- SHORT EXERCISE 1: Output the records below as a numbered list, from their first line through the line containing "Action: click(923, 85)", with both ends included and blank lines left out.

- PROVIDED TEXT:
----------------
I agree some things here aren't backed up, and there are half-truths. The guy says he's going to list bugs, then he really doesn't, he just bitches in bulletpoint form.
HOWEVER: He's totally right about everything behind all this. Apple is really fucking up OS X, and clearly it has no desire to keep any users that don't see their iMac as a giant iPhone.
My wife just got a brand new MacBook, and I was disgusted by the way the OS behaves now. There's NO way to get to the hard drive: they just hide everything and give you Documents, Pictures, etc.... The OS itself has removed hot keys and functionality in favor of "ease of use" but really, it's just being dumbed down.
The Mac OS was always for casuals, but when they added Unix, it changed and both casual and hardcore could love the same OS. But clearly the hardcore are no longer of any interest to Apple. It's a real shame because the Mac OS was very stable and useable for many years. Now, it's just a toy.
Oh, and Apple changed it so you need an Appstore account to update software. Real pain in the dick.
And finally, Apple doesn't need ZFS, necessarily. They need a standardized FS though. HFS+ is ghetto, and a drive formatted HFS+ is essentially useless to any other type of machine.
----------------
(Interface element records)
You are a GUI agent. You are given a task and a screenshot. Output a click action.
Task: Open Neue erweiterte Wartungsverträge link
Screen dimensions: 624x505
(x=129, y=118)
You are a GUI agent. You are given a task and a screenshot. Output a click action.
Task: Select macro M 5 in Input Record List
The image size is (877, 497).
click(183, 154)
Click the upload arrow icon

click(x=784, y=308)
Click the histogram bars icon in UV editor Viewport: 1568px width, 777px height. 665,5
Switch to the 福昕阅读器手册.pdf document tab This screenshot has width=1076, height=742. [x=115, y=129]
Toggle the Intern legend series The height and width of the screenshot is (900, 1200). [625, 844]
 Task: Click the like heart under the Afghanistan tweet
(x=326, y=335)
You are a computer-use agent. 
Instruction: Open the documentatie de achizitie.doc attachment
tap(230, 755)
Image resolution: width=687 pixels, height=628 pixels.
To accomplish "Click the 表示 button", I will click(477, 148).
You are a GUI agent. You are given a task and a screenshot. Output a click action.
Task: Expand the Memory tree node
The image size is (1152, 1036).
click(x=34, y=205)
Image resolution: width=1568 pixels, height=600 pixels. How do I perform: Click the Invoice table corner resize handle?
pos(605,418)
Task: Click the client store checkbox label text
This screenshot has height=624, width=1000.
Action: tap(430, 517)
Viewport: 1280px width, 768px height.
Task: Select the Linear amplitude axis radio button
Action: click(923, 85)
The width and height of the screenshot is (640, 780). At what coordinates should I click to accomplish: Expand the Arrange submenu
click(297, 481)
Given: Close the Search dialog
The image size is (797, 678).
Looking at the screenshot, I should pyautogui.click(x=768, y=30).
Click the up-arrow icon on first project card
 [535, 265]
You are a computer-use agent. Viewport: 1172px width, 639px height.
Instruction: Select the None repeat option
----------------
- SHORT EXERCISE 2: Echo the comment on Apple's OS X above word for word.

- WRITTEN RESPONSE 1:
1. You are a GUI agent. You are given a task and a screenshot. Output a click action.
2. Task: Open Neue erweiterte Wartungsverträge link
3. Screen dimensions: 624x505
4. (x=129, y=118)
5. You are a GUI agent. You are given a task and a screenshot. Output a click action.
6. Task: Select macro M 5 in Input Record List
7. The image size is (877, 497).
8. click(183, 154)
9. Click the upload arrow icon
10. click(x=784, y=308)
11. Click the histogram bars icon in UV editor Viewport: 1568px width, 777px height. 665,5
12. Switch to the 福昕阅读器手册.pdf document tab This screenshot has width=1076, height=742. [x=115, y=129]
13. Toggle the Intern legend series The height and width of the screenshot is (900, 1200). [625, 844]
14.  Task: Click the like heart under the Afghanistan tweet
15. (x=326, y=335)
16. You are a computer-use agent. 
17. Instruction: Open the documentatie de achizitie.doc attachment
18. tap(230, 755)
19. Image resolution: width=687 pixels, height=628 pixels.
20. To accomplish "Click the 表示 button", I will click(477, 148).
21. You are a GUI agent. You are given a task and a screenshot. Output a click action.
22. Task: Expand the Memory tree node
23. The image size is (1152, 1036).
24. click(x=34, y=205)
25. Image resolution: width=1568 pixels, height=600 pixels. How do I perform: Click the Invoice table corner resize handle?
26. pos(605,418)
27. Task: Click the client store checkbox label text
28. This screenshot has height=624, width=1000.
29. Action: tap(430, 517)
30. Viewport: 1280px width, 768px height.
31. Task: Select the Linear amplitude axis radio button
32. Action: click(923, 85)

- WRITTEN RESPONSE 2:
I agree some things here aren't backed up, and there are half-truths. The guy says he's going to list bugs, then he really doesn't, he just bitches in bulletpoint form.
HOWEVER: He's totally right about everything behind all this. Apple is really fucking up OS X, and clearly it has no desire to keep any users that don't see their iMac as a giant iPhone.
My wife just got a brand new MacBook, and I was disgusted by the way the OS behaves now. There's NO way to get to the hard drive: they just hide everything and give you Documents, Pictures, etc.... The OS itself has removed hot keys and functionality in favor of "ease of use" but really, it's just being dumbed down.
The Mac OS was always for casuals, but when they added Unix, it changed and both casual and hardcore could love the same OS. But clearly the hardcore are no longer of any interest to Apple. It's a real shame because the Mac OS was very stable and useable for many years. Now, it's just a toy.
Oh, and Apple changed it so you need an Appstore account to update software. Real pain in the dick.
And finally, Apple doesn't need ZFS, necessarily. They need a standardized FS though. HFS+ is ghetto, and a drive formatted HFS+ is essentially useless to any other type of machine.